Methodology
The grading architecture is layered and weighted toward determinism. LLM-as-judge is the last resort, not the spine.
Eight problems in current evaluation
These are the structural failure modes we designed around.
Single-judge evaluation
One LLM grades another. Correlated bias — judge and judged share training-data artifacts. Conflates judge capability with subject capability.
Ceiling-saturated scales
Benchmarks where frontier models score near-perfectly cannot measure further improvement.
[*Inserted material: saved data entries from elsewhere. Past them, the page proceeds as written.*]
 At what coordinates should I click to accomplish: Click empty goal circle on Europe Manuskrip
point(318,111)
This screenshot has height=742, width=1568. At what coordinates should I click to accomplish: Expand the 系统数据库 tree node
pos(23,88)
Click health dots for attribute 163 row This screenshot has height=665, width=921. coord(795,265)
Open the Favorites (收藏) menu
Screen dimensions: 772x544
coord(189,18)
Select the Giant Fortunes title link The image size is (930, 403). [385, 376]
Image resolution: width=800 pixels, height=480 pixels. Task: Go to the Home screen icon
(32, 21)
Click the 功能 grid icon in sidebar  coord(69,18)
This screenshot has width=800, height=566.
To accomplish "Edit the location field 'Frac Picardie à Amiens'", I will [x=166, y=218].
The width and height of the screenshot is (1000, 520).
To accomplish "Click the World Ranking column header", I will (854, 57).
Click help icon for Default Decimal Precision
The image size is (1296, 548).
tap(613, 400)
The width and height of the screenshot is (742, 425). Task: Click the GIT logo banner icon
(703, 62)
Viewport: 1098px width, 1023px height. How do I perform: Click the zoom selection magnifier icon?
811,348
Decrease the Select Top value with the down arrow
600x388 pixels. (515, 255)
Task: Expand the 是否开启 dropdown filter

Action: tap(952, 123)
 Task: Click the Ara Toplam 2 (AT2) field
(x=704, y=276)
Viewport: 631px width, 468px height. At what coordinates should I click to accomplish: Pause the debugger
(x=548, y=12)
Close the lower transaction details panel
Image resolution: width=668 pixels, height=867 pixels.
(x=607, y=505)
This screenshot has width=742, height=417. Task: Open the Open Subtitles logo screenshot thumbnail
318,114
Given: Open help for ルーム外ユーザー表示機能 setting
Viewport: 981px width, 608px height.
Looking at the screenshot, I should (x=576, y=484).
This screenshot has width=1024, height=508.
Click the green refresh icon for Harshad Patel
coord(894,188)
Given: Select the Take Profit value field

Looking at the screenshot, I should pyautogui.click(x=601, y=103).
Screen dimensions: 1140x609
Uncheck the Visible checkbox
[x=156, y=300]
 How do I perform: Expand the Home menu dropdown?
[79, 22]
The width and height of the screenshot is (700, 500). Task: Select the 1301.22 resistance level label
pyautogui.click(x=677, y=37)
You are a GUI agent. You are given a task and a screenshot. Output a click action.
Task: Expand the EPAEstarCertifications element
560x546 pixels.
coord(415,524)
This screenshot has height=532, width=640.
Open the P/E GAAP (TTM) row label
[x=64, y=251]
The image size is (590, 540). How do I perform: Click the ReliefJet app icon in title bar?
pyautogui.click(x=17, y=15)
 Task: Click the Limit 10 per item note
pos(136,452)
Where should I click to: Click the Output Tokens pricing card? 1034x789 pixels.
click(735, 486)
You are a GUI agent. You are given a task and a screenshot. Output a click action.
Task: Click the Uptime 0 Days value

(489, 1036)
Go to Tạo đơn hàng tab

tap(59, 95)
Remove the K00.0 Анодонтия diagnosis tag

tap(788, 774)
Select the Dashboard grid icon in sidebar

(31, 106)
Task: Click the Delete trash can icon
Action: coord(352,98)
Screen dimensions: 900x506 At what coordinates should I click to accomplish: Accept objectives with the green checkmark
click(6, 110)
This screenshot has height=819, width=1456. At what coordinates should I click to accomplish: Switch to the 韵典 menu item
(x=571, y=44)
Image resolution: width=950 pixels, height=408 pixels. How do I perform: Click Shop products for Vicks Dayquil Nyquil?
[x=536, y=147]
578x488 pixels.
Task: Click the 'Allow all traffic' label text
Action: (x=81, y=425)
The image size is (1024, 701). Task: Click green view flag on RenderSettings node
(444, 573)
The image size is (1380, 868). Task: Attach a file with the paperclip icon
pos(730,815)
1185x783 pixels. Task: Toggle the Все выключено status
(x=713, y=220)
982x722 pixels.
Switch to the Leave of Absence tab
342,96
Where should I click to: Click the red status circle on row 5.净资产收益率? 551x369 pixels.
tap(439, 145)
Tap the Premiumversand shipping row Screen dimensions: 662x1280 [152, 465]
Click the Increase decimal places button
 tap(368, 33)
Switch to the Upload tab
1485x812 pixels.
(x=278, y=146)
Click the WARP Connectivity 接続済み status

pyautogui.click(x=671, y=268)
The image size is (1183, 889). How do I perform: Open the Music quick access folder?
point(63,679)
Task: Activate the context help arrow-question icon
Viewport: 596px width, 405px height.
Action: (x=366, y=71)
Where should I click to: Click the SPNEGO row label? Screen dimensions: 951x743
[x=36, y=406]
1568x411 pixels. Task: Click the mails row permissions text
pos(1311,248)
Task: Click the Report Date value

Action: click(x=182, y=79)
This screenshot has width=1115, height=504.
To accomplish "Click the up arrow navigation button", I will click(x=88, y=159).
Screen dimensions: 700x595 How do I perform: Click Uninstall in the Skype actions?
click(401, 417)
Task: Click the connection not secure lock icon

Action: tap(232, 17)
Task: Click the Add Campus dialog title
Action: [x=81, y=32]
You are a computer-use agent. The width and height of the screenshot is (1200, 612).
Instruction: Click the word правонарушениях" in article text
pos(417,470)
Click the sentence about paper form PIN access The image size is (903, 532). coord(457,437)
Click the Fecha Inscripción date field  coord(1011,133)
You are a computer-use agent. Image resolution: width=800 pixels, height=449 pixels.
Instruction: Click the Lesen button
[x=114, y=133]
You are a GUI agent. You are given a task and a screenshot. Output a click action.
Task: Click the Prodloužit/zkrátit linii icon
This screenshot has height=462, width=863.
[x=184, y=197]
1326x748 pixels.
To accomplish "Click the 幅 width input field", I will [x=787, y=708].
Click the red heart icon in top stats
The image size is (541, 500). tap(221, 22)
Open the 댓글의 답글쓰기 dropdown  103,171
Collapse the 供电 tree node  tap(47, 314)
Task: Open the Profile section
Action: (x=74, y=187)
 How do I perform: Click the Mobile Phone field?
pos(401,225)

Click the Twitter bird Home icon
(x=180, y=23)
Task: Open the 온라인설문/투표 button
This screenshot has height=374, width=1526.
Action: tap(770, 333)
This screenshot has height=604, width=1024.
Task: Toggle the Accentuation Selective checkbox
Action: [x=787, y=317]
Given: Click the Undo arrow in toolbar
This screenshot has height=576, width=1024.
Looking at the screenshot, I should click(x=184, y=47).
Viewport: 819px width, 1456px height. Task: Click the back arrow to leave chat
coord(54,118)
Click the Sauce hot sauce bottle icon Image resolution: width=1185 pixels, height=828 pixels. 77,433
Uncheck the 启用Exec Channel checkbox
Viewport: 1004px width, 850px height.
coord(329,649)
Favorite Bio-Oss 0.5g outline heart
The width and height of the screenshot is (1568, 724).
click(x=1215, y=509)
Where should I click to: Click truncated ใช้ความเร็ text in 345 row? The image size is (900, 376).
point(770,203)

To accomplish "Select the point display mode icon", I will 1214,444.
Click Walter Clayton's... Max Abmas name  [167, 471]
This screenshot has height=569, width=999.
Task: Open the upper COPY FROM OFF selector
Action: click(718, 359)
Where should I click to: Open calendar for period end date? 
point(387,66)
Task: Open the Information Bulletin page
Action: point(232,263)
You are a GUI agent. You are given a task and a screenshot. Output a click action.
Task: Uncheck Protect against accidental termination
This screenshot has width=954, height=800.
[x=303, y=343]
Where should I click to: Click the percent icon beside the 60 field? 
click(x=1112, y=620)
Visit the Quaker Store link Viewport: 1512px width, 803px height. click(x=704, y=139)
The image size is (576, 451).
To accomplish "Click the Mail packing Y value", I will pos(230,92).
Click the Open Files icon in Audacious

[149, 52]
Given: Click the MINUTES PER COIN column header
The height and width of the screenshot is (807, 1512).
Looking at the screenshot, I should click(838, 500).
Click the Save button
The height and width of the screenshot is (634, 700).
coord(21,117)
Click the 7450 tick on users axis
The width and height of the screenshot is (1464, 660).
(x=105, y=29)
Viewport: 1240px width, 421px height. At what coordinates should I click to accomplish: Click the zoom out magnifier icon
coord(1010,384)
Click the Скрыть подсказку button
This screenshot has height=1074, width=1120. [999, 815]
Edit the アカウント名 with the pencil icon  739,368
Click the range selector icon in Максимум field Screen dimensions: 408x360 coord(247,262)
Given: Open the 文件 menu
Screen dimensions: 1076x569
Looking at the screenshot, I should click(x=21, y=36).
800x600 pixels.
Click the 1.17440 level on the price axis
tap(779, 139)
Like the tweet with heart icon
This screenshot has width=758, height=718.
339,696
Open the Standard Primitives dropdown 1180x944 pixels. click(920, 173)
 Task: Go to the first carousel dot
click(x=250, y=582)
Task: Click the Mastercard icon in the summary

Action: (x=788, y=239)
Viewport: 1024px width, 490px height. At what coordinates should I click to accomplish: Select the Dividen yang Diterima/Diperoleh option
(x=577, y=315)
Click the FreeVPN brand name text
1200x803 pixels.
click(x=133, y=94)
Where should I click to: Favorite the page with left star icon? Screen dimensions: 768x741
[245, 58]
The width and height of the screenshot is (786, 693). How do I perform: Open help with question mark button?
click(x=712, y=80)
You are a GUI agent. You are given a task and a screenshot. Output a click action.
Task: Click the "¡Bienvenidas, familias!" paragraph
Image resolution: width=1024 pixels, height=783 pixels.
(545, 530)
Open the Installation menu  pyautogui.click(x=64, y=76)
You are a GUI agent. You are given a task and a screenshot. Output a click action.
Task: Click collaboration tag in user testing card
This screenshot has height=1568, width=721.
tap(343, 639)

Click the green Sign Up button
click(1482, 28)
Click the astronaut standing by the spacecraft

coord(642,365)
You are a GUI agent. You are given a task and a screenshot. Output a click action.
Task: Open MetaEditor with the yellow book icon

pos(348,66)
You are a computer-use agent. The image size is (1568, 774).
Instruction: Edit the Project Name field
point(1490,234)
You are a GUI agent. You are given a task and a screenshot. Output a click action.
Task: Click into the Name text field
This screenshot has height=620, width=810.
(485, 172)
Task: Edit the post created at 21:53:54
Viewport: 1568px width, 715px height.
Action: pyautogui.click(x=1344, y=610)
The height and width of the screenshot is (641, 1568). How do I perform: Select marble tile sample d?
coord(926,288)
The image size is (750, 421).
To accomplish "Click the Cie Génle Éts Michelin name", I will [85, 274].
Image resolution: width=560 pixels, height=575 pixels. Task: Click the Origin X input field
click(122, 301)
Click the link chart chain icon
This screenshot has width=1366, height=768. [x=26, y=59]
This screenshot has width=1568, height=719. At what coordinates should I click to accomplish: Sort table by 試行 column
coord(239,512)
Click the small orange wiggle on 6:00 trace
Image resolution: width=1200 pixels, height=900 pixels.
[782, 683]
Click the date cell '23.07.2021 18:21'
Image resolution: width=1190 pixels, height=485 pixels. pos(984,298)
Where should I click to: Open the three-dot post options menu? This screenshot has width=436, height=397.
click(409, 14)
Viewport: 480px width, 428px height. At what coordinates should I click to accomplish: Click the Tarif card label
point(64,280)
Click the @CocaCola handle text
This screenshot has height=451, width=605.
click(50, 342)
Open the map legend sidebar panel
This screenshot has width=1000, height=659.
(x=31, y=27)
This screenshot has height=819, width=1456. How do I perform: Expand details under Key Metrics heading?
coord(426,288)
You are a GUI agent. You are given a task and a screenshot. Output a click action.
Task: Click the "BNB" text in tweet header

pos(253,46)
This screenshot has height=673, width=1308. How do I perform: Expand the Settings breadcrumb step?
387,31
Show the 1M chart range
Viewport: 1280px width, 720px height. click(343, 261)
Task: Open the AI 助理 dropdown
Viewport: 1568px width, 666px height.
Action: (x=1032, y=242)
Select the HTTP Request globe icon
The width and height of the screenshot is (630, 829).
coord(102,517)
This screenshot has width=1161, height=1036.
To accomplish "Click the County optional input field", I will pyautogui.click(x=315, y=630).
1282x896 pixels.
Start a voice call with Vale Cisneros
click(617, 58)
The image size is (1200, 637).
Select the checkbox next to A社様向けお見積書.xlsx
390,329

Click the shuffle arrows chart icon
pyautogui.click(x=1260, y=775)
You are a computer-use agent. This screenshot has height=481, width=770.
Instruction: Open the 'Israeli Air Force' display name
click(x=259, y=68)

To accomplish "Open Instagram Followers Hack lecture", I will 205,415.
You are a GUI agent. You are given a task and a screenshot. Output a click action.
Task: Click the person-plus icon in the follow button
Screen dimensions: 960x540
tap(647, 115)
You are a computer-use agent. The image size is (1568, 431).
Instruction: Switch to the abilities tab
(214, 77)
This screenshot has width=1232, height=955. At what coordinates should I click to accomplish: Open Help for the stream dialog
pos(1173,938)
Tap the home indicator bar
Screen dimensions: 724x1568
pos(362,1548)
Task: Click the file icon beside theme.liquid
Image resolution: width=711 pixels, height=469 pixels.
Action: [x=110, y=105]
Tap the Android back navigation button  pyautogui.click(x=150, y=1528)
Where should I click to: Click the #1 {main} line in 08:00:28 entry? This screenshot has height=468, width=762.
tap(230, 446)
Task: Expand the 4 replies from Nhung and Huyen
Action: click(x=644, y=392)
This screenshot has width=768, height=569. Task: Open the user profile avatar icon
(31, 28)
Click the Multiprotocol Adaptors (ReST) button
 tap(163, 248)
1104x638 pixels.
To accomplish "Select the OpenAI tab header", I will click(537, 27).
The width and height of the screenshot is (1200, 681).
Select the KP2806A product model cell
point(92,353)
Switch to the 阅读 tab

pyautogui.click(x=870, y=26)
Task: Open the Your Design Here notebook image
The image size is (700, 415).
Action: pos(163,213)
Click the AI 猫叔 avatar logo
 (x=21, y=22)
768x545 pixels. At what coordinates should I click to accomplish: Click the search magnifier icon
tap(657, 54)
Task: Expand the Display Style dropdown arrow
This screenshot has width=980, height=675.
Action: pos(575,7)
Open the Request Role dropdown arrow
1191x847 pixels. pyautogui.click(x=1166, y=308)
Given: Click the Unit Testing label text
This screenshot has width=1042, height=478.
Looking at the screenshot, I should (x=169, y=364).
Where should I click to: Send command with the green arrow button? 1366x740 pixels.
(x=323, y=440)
The score becomes meaningless within months.
Harness conflation
The same model can swing 20+ points depending on scaffolding. Most benchmarks don't separate model capability from harness capability.
Output-only evaluation
Two models can reach the same correct answer through wildly different reasoning trajectories — one efficient, one bluffing. Output-only evaluation can't distinguish them.
Domain conflation
A model excellent at general retrieval may be poor at clinical retrieval. If the eval doesn't decompose by domain, that signal is invisible.
Unprincipled rubrics
"Rate this 1–10" with no anchor definitions produces calibration drift across runs, judges, and time.
Prose-based verification
Most evals verify prose with another LLM or fuzzy similarity. Prose surfaces are inherently fuzzy; verification inherits the fuzziness.
Untethered retrieval
Models that confabulate plausible content about no specific object pass the same checks as ones that correctly retrieve. No identifier anchor means no disambiguation.